Les agents ont repéré des drones survolant la maison d’arrêt de La Talaudière lors d’au moins six passages successifs, révélant une organisation méthodique de cette tentative d’introduction d’objets prohibés.
En suivant la trajectoire des appareils, les policiers ont localisé trois hommes d’une vingtaine d’années postés sur un toit, à environ 150 mètres de l’établissement pénitentiaire.

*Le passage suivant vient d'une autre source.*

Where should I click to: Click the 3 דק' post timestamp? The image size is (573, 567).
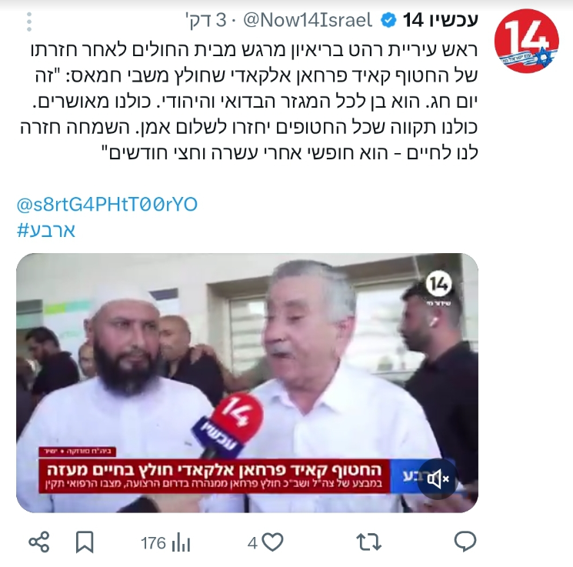point(206,20)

Cette position stratégique leur permettait de diriger les drones avec précision vers l’intérieur de la prison tout en gardant une distance de sécurité avec les murs d’enceinte.
Un matériel coûteux et des colis prohibés saisis
L’interpellation, menée sans incident, a permis de saisir deux drones d’une valeur totale estimée à 4 000 euros, témoignant de l’investissement financier consenti pour cette opération. Plus préoccupant encore, dix colis destinés aux détenus ont été découverts, contenant un assortiment de produits interdits : stupéfiants, cigarettes, médicaments et près de 3 000 euros en liquide.
Les investigations se poursuivent pour déterminer l’étendue de ce réseau de contrebande moderne et identifier les bénéficiaires finaux des envois. Ce type d’opération représente un défi majeur pour la surveillance des prisons. Face à ces nouvelles menaces aériennes, les établissements pénitentiaires doivent adapter leurs dispositifs de sécurité et développer des contre-mesures technologiques pour détecter et neutraliser ces intrusions par drones.